* _RECORDS SUPPLIED_:
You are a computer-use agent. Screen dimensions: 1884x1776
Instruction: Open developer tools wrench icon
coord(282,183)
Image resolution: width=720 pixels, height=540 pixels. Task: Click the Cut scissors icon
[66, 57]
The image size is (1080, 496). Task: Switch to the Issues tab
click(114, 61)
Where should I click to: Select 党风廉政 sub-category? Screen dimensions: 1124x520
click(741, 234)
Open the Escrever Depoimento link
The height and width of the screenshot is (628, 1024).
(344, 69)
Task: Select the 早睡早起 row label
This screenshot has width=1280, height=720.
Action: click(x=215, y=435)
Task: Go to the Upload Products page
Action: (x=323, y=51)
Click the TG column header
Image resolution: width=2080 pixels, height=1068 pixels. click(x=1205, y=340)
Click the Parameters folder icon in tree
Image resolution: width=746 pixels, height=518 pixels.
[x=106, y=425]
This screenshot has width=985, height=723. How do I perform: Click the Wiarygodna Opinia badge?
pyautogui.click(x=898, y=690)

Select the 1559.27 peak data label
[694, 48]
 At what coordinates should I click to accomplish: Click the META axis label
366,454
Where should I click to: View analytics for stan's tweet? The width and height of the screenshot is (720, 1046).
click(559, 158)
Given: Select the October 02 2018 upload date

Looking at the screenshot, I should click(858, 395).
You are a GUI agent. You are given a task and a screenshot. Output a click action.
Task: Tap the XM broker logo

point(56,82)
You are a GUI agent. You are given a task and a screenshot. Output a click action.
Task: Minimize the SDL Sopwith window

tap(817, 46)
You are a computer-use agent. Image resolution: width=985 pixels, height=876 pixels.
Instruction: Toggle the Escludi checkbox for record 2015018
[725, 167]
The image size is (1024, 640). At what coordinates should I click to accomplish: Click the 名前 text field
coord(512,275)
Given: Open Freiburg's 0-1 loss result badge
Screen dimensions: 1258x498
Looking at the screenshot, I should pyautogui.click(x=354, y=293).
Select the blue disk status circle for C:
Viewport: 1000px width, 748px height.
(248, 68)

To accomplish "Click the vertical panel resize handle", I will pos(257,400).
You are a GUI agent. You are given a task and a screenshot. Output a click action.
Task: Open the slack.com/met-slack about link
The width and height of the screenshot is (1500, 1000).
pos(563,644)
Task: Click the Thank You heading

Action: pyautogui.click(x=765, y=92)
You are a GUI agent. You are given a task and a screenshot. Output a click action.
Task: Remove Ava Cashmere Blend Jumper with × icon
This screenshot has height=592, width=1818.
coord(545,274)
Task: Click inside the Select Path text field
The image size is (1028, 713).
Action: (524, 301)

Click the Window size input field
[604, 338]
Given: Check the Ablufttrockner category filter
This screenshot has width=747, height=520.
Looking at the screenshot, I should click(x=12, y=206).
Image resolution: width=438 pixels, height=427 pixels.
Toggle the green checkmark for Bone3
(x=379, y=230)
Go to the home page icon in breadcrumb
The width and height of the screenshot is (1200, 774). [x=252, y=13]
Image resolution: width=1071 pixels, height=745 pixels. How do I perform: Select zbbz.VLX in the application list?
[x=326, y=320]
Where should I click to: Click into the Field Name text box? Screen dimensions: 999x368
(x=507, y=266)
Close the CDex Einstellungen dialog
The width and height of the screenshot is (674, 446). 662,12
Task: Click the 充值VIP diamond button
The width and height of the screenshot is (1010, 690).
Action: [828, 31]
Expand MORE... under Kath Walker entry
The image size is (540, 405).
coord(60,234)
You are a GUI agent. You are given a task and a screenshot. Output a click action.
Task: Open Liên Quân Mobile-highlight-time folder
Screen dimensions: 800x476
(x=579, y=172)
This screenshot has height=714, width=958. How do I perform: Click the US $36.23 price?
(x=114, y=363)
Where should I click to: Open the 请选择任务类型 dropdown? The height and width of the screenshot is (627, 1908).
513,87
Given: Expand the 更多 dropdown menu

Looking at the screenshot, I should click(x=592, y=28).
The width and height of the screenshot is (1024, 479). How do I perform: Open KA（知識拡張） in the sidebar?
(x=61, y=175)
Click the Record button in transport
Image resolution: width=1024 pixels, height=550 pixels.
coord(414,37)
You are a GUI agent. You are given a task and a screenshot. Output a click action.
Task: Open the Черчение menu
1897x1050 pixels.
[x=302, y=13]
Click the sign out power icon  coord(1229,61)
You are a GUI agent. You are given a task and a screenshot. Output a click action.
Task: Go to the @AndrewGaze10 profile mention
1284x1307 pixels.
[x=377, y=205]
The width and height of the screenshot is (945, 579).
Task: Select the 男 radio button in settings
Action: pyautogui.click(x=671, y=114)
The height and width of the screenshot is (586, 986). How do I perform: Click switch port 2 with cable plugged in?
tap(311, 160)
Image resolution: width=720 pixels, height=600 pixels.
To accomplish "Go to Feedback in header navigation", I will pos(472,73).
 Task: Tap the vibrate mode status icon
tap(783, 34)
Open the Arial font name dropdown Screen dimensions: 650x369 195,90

* _REQUIRED WORK_: Could you retype every record above exactly as it appears?

* _SOLUTION_:
You are a computer-use agent. Screen dimensions: 1884x1776
Instruction: Open developer tools wrench icon
coord(282,183)
Image resolution: width=720 pixels, height=540 pixels. Task: Click the Cut scissors icon
[66, 57]
The image size is (1080, 496). Task: Switch to the Issues tab
click(114, 61)
Where should I click to: Select 党风廉政 sub-category? Screen dimensions: 1124x520
click(741, 234)
Open the Escrever Depoimento link
The height and width of the screenshot is (628, 1024).
(344, 69)
Task: Select the 早睡早起 row label
This screenshot has width=1280, height=720.
Action: click(x=215, y=435)
Task: Go to the Upload Products page
Action: (x=323, y=51)
Click the TG column header
Image resolution: width=2080 pixels, height=1068 pixels. click(x=1205, y=340)
Click the Parameters folder icon in tree
Image resolution: width=746 pixels, height=518 pixels.
[x=106, y=425]
This screenshot has width=985, height=723. How do I perform: Click the Wiarygodna Opinia badge?
pyautogui.click(x=898, y=690)

Select the 1559.27 peak data label
[694, 48]
 At what coordinates should I click to accomplish: Click the META axis label
366,454
Where should I click to: View analytics for stan's tweet? The width and height of the screenshot is (720, 1046).
click(559, 158)
Given: Select the October 02 2018 upload date

Looking at the screenshot, I should click(858, 395).
You are a GUI agent. You are given a task and a screenshot. Output a click action.
Task: Tap the XM broker logo

point(56,82)
You are a GUI agent. You are given a task and a screenshot. Output a click action.
Task: Minimize the SDL Sopwith window

tap(817, 46)
You are a computer-use agent. Image resolution: width=985 pixels, height=876 pixels.
Instruction: Toggle the Escludi checkbox for record 2015018
[725, 167]
The image size is (1024, 640). At what coordinates should I click to accomplish: Click the 名前 text field
coord(512,275)
Given: Open Freiburg's 0-1 loss result badge
Screen dimensions: 1258x498
Looking at the screenshot, I should pyautogui.click(x=354, y=293).
Select the blue disk status circle for C:
Viewport: 1000px width, 748px height.
(248, 68)

To accomplish "Click the vertical panel resize handle", I will pos(257,400).
You are a GUI agent. You are given a task and a screenshot. Output a click action.
Task: Open the slack.com/met-slack about link
The width and height of the screenshot is (1500, 1000).
pos(563,644)
Task: Click the Thank You heading

Action: pyautogui.click(x=765, y=92)
You are a GUI agent. You are given a task and a screenshot. Output a click action.
Task: Remove Ava Cashmere Blend Jumper with × icon
This screenshot has height=592, width=1818.
coord(545,274)
Task: Click inside the Select Path text field
The image size is (1028, 713).
Action: (524, 301)

Click the Window size input field
[604, 338]
Given: Check the Ablufttrockner category filter
This screenshot has width=747, height=520.
Looking at the screenshot, I should click(x=12, y=206).
Image resolution: width=438 pixels, height=427 pixels.
Toggle the green checkmark for Bone3
(x=379, y=230)
Go to the home page icon in breadcrumb
The width and height of the screenshot is (1200, 774). [x=252, y=13]
Image resolution: width=1071 pixels, height=745 pixels. How do I perform: Select zbbz.VLX in the application list?
[x=326, y=320]
Where should I click to: Click into the Field Name text box? Screen dimensions: 999x368
(x=507, y=266)
Close the CDex Einstellungen dialog
The width and height of the screenshot is (674, 446). 662,12
Task: Click the 充值VIP diamond button
The width and height of the screenshot is (1010, 690).
Action: [828, 31]
Expand MORE... under Kath Walker entry
The image size is (540, 405).
coord(60,234)
You are a GUI agent. You are given a task and a screenshot. Output a click action.
Task: Open Liên Quân Mobile-highlight-time folder
Screen dimensions: 800x476
(x=579, y=172)
This screenshot has height=714, width=958. How do I perform: Click the US $36.23 price?
(x=114, y=363)
Where should I click to: Open the 请选择任务类型 dropdown? The height and width of the screenshot is (627, 1908).
513,87
Given: Expand the 更多 dropdown menu

Looking at the screenshot, I should click(x=592, y=28).
The width and height of the screenshot is (1024, 479). How do I perform: Open KA（知識拡張） in the sidebar?
(x=61, y=175)
Click the Record button in transport
Image resolution: width=1024 pixels, height=550 pixels.
coord(414,37)
You are a GUI agent. You are given a task and a screenshot. Output a click action.
Task: Open the Черчение menu
1897x1050 pixels.
[x=302, y=13]
Click the sign out power icon  coord(1229,61)
You are a GUI agent. You are given a task and a screenshot. Output a click action.
Task: Go to the @AndrewGaze10 profile mention
1284x1307 pixels.
[x=377, y=205]
The width and height of the screenshot is (945, 579).
Task: Select the 男 radio button in settings
Action: pyautogui.click(x=671, y=114)
The height and width of the screenshot is (586, 986). How do I perform: Click switch port 2 with cable plugged in?
tap(311, 160)
Image resolution: width=720 pixels, height=600 pixels.
To accomplish "Go to Feedback in header navigation", I will pos(472,73).
 Task: Tap the vibrate mode status icon
tap(783, 34)
Open the Arial font name dropdown Screen dimensions: 650x369 195,90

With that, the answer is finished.